→ What this task involves
Scan the listing for "blue" and copy out each line that has it.

→ Records to use
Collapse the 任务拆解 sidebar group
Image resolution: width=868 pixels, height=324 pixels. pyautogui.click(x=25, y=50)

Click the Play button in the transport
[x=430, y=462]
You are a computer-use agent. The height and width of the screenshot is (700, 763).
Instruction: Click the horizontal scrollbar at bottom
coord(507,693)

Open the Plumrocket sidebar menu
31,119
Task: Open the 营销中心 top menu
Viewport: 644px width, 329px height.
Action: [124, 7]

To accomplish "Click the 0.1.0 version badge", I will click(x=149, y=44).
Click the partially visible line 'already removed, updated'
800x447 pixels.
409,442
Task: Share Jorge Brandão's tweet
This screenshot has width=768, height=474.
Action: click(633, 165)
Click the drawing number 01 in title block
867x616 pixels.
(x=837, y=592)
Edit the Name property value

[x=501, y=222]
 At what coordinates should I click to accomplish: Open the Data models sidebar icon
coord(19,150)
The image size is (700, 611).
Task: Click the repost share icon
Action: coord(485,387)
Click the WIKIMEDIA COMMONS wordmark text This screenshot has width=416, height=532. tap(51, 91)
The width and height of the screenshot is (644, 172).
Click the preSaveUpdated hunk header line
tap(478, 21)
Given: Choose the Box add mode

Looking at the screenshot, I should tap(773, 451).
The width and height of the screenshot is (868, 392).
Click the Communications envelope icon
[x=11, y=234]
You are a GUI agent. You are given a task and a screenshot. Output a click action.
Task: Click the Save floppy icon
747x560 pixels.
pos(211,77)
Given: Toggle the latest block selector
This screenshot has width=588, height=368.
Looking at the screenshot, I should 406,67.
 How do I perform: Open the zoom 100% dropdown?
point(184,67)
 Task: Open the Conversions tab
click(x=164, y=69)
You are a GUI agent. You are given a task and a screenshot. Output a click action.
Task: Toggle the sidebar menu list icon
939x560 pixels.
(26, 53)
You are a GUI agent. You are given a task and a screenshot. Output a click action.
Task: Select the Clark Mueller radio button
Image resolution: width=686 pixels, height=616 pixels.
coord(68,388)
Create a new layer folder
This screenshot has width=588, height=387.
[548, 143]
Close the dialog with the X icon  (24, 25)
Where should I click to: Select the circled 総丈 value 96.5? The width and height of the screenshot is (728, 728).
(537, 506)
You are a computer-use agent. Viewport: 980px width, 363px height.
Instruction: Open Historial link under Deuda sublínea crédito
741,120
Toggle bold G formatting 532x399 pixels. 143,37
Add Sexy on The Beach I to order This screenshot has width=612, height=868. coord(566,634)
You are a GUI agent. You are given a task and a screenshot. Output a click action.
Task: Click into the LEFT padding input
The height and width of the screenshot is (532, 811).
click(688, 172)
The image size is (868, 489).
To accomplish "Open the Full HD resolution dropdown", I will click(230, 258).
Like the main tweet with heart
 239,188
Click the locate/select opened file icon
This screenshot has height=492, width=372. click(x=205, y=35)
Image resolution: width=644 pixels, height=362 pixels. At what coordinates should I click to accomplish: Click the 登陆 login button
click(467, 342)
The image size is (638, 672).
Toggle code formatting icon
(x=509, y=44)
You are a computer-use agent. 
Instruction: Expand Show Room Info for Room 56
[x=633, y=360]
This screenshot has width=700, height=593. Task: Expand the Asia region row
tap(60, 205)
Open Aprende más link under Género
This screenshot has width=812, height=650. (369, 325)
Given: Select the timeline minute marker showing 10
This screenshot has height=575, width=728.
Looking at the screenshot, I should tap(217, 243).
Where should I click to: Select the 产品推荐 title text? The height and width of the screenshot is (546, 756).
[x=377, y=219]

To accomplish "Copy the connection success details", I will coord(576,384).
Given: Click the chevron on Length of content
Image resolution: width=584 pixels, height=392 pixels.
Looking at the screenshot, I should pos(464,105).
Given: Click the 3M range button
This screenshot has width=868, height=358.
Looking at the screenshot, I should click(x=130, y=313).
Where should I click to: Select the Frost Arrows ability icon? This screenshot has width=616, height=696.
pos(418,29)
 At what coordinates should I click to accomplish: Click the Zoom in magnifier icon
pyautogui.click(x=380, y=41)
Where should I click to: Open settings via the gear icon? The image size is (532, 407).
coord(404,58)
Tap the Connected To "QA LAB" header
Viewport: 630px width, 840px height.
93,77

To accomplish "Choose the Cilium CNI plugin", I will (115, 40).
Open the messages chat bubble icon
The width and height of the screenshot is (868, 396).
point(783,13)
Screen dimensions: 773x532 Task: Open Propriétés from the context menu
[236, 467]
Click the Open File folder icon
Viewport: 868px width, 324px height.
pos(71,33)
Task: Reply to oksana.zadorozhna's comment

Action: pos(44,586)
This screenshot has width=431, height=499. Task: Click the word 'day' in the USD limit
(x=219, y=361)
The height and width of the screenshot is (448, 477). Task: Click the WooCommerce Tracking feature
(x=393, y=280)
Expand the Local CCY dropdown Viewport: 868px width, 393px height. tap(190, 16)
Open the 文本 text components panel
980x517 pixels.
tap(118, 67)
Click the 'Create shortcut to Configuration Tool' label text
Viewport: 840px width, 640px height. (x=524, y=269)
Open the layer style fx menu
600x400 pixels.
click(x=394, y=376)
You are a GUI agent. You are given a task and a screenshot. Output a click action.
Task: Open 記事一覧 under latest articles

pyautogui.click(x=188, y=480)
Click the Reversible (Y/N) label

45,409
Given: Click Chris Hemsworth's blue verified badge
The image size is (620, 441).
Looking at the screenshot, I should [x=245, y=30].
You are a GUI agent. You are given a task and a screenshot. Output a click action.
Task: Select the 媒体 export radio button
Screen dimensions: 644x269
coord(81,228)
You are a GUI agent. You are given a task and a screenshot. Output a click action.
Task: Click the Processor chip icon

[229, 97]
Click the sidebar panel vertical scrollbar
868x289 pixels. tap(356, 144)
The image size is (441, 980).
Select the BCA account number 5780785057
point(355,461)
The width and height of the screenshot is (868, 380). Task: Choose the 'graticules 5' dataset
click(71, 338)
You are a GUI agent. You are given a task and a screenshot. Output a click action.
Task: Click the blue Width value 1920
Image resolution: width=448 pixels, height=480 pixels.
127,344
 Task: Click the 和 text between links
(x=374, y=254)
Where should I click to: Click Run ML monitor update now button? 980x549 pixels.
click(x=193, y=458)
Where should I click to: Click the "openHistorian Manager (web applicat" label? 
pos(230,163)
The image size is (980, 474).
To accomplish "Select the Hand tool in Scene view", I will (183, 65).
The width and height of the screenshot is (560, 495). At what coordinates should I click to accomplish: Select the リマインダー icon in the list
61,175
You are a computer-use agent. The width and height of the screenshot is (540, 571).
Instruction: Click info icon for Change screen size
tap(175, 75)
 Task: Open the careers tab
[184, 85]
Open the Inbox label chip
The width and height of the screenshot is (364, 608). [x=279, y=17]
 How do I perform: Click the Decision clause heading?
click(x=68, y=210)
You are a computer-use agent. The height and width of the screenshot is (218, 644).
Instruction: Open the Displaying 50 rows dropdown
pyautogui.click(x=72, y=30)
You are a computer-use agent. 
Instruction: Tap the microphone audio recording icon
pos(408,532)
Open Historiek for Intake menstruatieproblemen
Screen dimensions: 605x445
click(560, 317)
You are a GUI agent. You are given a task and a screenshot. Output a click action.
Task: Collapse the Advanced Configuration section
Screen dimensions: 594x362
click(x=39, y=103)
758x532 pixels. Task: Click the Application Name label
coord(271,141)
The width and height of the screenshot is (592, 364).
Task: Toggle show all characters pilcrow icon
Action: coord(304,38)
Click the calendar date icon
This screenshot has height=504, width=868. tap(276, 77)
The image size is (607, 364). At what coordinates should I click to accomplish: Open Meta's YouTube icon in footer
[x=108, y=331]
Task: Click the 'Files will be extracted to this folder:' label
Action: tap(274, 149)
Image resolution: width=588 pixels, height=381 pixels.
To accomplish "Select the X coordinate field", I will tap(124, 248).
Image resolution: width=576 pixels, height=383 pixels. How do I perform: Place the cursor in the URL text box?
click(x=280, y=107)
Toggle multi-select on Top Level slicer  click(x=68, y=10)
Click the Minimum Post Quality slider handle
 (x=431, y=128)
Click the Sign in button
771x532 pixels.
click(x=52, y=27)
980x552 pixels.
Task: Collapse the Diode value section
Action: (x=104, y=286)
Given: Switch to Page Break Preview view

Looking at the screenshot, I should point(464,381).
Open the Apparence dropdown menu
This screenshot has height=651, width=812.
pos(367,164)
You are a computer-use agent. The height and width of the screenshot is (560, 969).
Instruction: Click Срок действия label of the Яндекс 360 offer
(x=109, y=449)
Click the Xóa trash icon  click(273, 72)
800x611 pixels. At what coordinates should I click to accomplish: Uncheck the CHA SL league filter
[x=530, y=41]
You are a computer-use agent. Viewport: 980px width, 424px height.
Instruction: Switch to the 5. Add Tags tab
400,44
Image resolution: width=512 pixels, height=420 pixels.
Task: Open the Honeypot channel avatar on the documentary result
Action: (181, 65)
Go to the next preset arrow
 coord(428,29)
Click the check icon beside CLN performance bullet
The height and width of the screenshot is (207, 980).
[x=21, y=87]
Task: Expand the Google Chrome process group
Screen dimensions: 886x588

→ Solved problem
Given: Click Chris Hemsworth's blue verified badge
Task: Click the blue Width value 1920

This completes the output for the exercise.